Every record below should be copied exactly, with the pictures left out.

- Data records:

»»

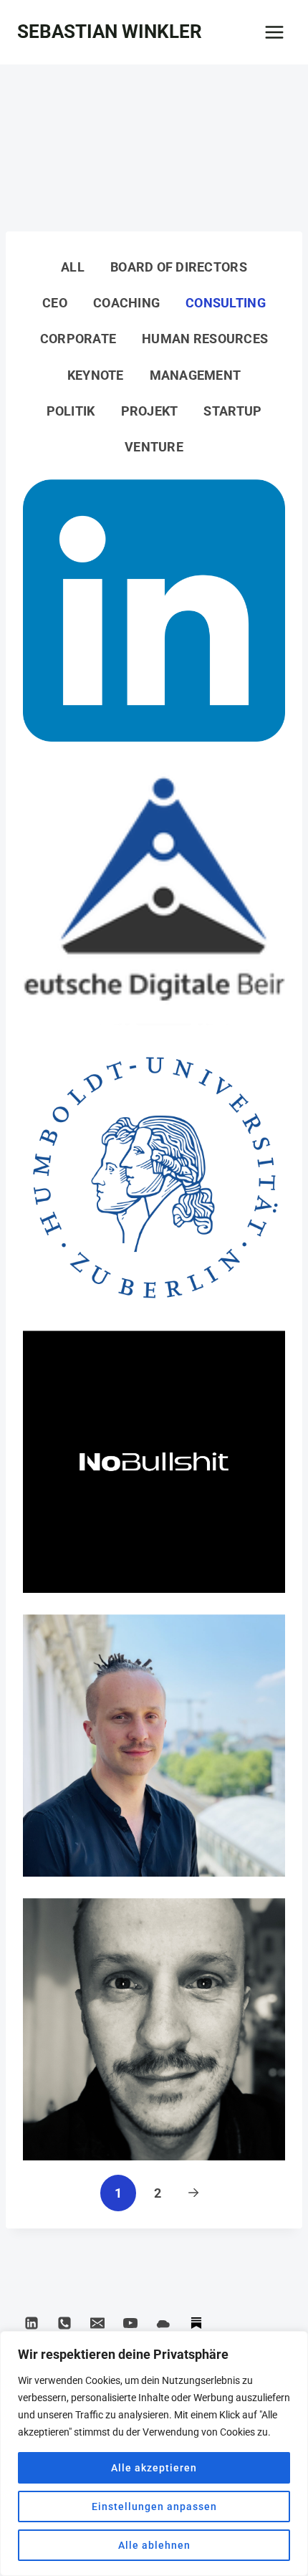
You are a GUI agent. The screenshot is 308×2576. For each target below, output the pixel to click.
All (73, 266)
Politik (71, 410)
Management (195, 375)
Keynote (95, 375)
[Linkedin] (31, 2323)
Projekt (149, 410)
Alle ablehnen (154, 2545)
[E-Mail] (97, 2323)
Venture (154, 446)
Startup (232, 410)
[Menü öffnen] (274, 32)
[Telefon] (64, 2323)
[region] (154, 2453)
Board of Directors (178, 266)
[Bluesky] (163, 2323)
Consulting (226, 302)
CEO (54, 302)
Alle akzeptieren (154, 2468)
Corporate (78, 338)
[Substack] (196, 2323)
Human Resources (205, 338)
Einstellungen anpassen (154, 2506)
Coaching (126, 302)
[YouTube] (130, 2323)
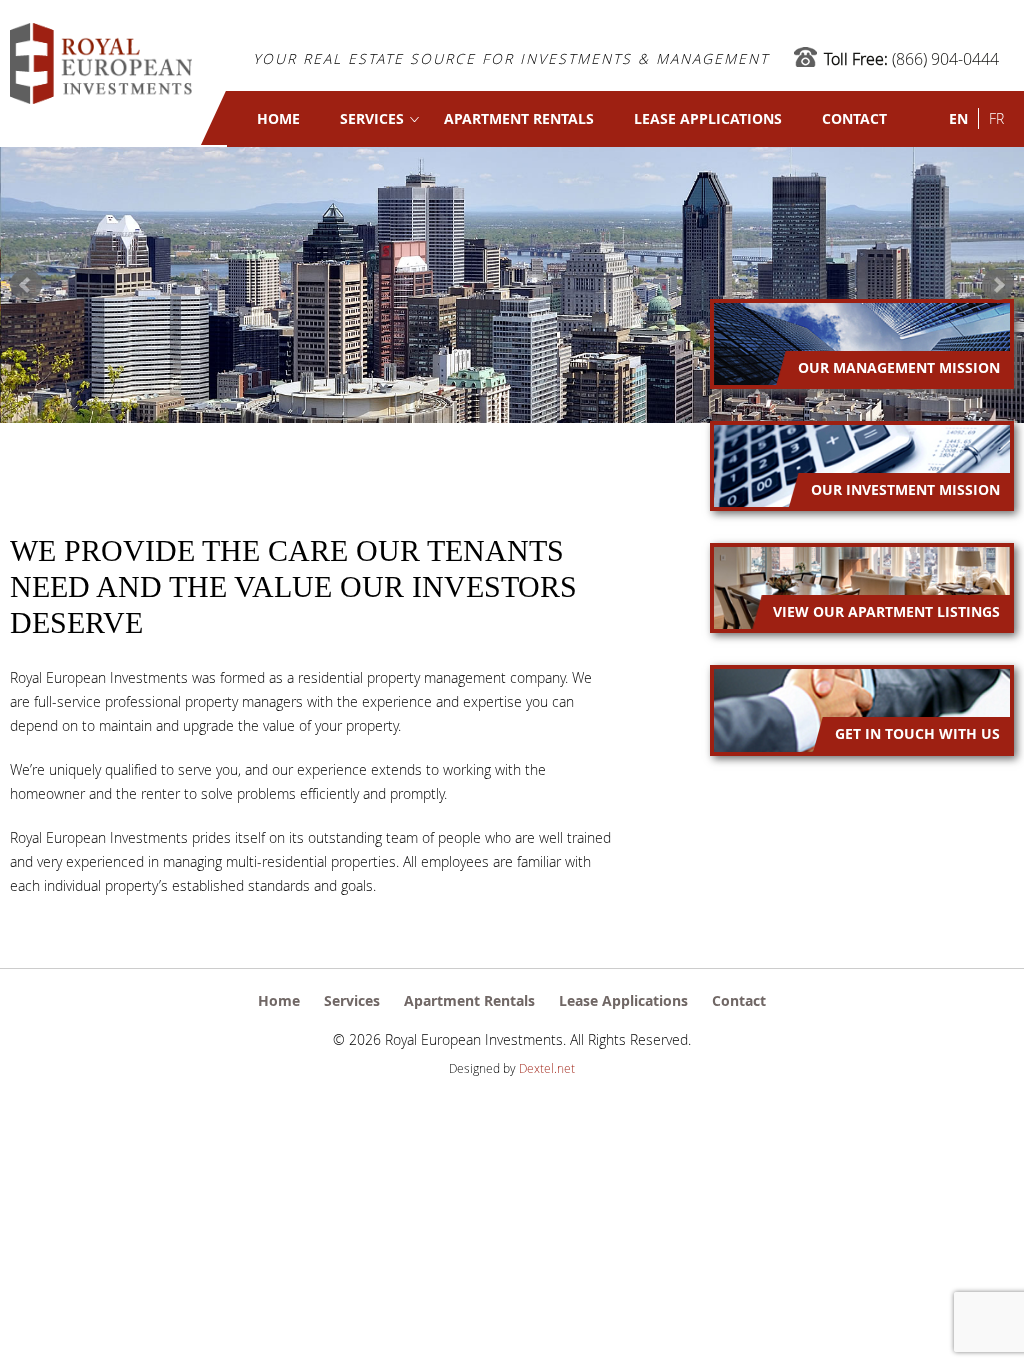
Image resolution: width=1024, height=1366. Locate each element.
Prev (26, 285)
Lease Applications (708, 118)
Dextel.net (547, 1068)
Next (998, 285)
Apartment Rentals (519, 118)
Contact (854, 118)
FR (996, 118)
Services (372, 118)
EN (958, 118)
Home (278, 118)
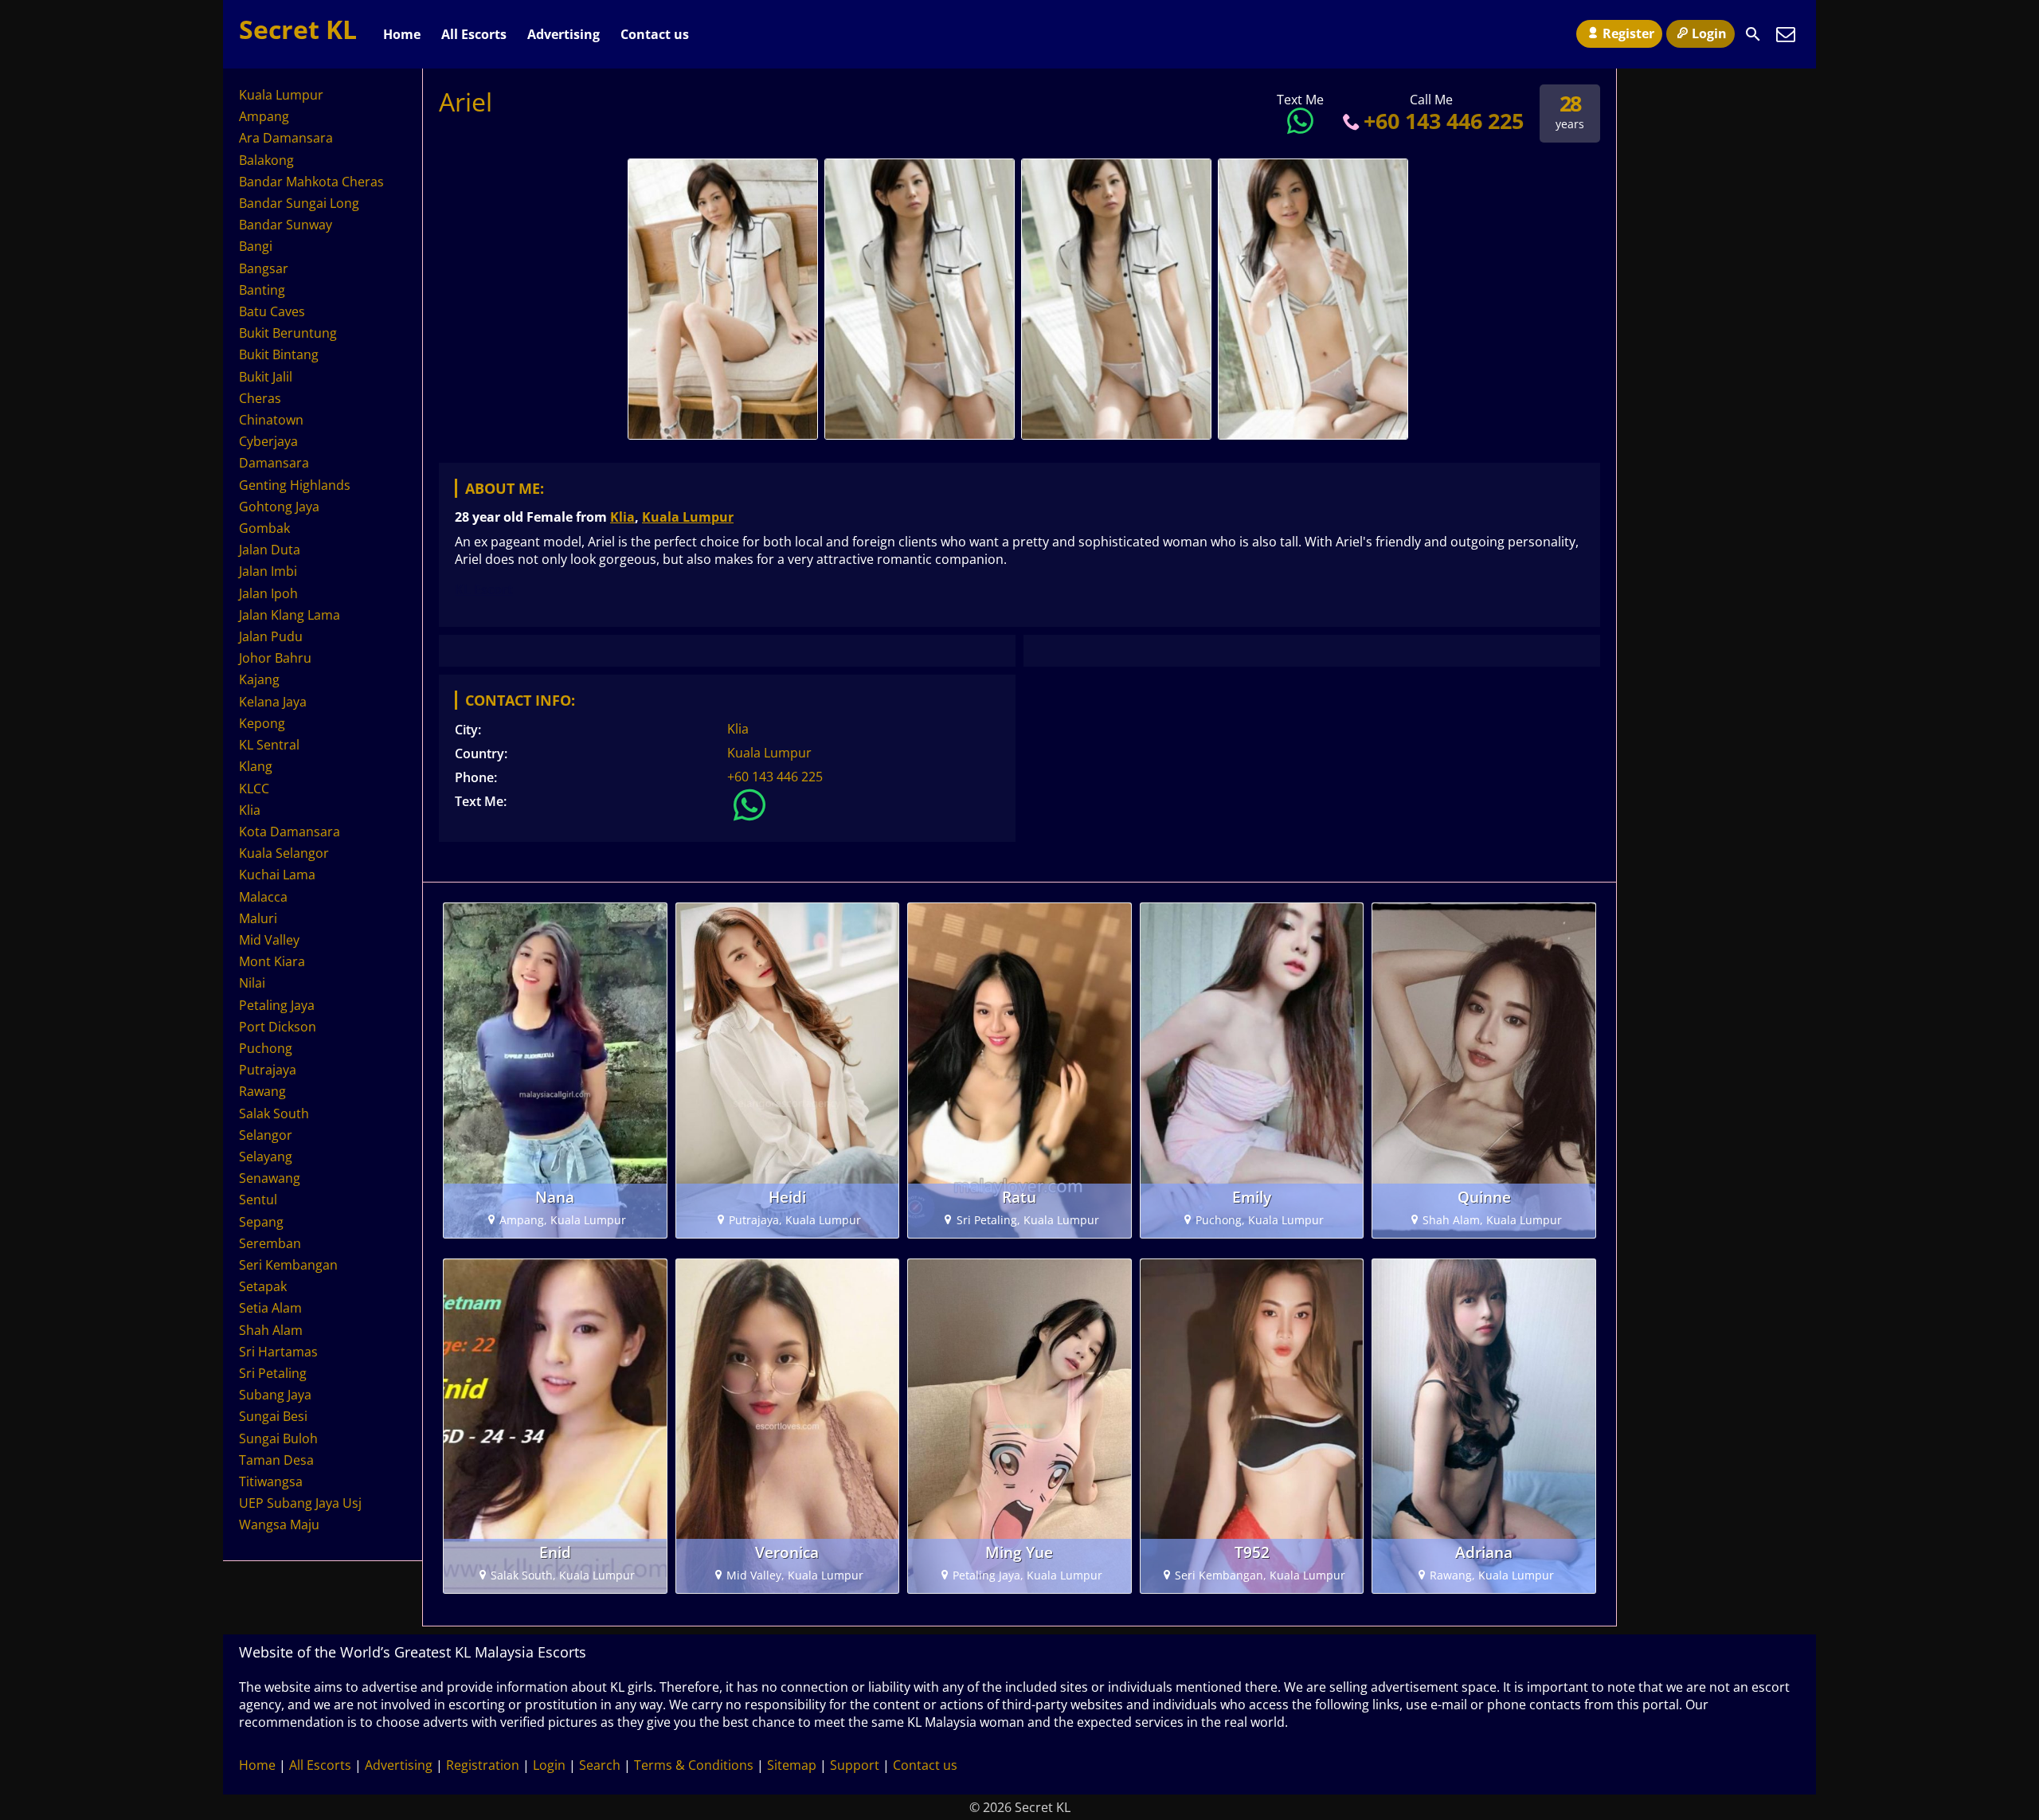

««

- Response:
You are a GUI agent. The screenshot is 308×2576. For each target below, output the pixel to click.
All (73, 266)
Politik (71, 410)
Management (195, 375)
Keynote (95, 375)
[Linkedin] (31, 2323)
Projekt (149, 410)
Alle ablehnen (154, 2545)
[E-Mail] (97, 2323)
Venture (154, 446)
Startup (232, 410)
[Menü öffnen] (274, 32)
[Telefon] (64, 2323)
[region] (154, 2453)
Board of Directors (178, 266)
[Bluesky] (163, 2323)
Consulting (226, 302)
CEO (54, 302)
Alle akzeptieren (154, 2468)
Corporate (78, 338)
[Substack] (196, 2323)
Human Resources (205, 338)
Einstellungen anpassen (154, 2506)
Coaching (126, 302)
[YouTube] (130, 2323)
Image resolution: width=1024, height=1366. Locate each element.
Prev (26, 285)
Lease Applications (708, 118)
Dextel.net (547, 1068)
Next (998, 285)
Apartment Rentals (519, 118)
Contact (854, 118)
FR (996, 118)
Services (372, 118)
EN (958, 118)
Home (278, 118)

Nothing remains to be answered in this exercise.